(Excerpts from a dataset)
──────────

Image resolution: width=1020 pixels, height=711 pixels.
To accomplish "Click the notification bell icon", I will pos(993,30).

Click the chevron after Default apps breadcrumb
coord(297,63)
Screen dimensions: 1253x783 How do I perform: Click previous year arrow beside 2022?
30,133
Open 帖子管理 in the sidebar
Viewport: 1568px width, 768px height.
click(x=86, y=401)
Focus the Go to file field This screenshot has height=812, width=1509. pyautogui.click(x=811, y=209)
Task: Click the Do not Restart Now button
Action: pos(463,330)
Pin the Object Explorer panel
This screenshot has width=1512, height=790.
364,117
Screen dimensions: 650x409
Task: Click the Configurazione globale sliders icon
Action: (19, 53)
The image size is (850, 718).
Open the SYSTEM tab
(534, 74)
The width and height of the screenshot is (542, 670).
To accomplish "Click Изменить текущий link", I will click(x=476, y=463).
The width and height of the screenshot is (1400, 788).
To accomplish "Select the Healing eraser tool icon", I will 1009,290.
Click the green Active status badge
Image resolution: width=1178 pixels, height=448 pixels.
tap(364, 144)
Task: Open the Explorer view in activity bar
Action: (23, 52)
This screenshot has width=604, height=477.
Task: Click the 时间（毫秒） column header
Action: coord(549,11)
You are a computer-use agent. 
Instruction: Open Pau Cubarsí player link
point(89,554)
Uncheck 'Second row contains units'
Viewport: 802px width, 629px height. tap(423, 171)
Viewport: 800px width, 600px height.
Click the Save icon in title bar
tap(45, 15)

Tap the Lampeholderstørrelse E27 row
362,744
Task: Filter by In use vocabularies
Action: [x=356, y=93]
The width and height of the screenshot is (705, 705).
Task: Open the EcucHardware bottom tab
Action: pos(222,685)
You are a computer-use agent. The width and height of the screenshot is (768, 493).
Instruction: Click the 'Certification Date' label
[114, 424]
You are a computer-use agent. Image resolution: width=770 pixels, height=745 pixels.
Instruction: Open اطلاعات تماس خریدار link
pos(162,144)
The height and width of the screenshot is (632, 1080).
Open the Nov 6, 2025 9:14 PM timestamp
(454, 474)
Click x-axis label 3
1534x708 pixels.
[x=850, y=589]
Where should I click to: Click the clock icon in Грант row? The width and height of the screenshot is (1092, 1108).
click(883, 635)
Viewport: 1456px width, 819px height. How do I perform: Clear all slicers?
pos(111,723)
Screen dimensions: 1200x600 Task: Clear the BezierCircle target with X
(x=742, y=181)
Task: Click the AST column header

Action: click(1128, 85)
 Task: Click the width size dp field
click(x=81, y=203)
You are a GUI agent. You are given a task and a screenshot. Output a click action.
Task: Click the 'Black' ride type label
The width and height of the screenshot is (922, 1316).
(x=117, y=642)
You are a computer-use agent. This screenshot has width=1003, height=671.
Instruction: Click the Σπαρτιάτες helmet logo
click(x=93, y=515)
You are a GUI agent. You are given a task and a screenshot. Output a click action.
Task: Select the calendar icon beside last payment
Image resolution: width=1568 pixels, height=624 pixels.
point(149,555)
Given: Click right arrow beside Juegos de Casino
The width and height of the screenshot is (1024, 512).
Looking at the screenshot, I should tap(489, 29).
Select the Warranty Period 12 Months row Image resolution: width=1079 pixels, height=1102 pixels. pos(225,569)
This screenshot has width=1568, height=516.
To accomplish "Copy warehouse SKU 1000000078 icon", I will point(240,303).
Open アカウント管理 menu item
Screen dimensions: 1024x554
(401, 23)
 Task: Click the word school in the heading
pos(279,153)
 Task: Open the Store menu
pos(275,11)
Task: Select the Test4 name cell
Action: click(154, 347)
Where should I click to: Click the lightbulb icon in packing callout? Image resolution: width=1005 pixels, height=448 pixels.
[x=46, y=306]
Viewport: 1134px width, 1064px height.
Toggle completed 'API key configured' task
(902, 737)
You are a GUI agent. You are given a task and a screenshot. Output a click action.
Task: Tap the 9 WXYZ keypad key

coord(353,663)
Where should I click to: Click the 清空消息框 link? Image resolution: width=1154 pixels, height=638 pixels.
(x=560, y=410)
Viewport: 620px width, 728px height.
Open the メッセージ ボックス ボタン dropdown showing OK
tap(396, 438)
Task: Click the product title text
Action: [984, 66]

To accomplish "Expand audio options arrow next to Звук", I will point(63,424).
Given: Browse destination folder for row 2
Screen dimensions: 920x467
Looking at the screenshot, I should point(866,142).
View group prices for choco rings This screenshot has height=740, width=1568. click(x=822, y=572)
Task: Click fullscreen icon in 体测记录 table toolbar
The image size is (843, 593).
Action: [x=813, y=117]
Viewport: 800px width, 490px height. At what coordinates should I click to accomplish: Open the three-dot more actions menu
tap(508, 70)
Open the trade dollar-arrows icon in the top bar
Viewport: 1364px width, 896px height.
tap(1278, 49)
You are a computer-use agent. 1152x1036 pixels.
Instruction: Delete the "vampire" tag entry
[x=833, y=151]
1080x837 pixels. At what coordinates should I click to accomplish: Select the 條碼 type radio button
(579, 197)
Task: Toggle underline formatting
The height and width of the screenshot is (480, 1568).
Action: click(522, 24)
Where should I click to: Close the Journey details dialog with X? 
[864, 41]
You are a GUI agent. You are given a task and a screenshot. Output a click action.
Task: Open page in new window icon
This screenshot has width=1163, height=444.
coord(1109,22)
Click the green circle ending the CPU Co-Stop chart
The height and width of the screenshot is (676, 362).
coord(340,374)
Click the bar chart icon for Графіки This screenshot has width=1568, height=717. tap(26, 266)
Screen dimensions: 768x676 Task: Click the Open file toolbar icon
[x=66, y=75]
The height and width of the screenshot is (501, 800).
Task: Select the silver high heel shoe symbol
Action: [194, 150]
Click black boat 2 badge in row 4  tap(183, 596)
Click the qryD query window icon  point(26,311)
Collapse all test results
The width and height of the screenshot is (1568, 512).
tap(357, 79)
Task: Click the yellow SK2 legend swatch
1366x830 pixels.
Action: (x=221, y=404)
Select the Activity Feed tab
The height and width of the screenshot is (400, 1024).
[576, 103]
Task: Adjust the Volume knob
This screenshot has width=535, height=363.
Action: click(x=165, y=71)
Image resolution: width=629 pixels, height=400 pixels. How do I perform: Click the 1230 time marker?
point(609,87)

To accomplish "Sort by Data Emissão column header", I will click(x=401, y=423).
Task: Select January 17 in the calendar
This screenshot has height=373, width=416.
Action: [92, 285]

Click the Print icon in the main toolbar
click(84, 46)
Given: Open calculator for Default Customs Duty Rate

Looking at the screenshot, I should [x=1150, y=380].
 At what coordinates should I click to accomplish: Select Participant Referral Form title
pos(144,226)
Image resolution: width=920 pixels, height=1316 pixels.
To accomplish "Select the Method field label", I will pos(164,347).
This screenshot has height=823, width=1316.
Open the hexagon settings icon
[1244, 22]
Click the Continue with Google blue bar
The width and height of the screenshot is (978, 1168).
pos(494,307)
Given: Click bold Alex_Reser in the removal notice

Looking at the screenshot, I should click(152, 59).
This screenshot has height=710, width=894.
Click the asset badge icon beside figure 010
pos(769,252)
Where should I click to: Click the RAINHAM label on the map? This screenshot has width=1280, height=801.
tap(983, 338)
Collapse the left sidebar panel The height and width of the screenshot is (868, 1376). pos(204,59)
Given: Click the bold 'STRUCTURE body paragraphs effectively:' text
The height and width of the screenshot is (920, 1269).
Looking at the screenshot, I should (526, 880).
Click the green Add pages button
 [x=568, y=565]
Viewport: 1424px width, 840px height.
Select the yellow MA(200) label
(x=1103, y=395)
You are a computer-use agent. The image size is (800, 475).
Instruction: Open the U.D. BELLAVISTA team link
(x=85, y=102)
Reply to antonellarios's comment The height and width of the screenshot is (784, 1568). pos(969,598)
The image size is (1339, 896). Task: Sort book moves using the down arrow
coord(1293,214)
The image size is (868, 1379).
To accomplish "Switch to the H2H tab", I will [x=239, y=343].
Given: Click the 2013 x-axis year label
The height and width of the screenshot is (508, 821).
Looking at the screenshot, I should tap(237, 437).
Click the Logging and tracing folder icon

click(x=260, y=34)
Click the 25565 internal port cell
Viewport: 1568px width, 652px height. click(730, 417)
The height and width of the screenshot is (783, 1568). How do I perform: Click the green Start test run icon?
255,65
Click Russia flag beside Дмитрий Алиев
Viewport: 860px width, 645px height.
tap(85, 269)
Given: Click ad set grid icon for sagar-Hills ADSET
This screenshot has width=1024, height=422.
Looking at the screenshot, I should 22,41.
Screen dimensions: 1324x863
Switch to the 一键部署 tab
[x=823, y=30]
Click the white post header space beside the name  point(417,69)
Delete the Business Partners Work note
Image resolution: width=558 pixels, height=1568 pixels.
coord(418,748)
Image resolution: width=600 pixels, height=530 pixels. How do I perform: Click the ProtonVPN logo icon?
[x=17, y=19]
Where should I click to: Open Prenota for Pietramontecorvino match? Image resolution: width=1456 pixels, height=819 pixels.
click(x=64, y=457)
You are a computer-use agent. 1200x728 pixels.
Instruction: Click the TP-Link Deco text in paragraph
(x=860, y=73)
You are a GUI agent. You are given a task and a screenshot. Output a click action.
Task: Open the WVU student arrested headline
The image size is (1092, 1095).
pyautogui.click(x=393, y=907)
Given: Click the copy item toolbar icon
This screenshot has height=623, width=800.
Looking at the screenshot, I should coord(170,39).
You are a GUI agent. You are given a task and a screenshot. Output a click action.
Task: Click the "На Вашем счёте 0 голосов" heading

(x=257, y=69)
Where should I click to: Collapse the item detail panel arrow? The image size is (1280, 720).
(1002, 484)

──────────

(Instructions to follow) Every line in the records above that has "calendar" counts once. Give the total and nothing else.

(Written solution) 2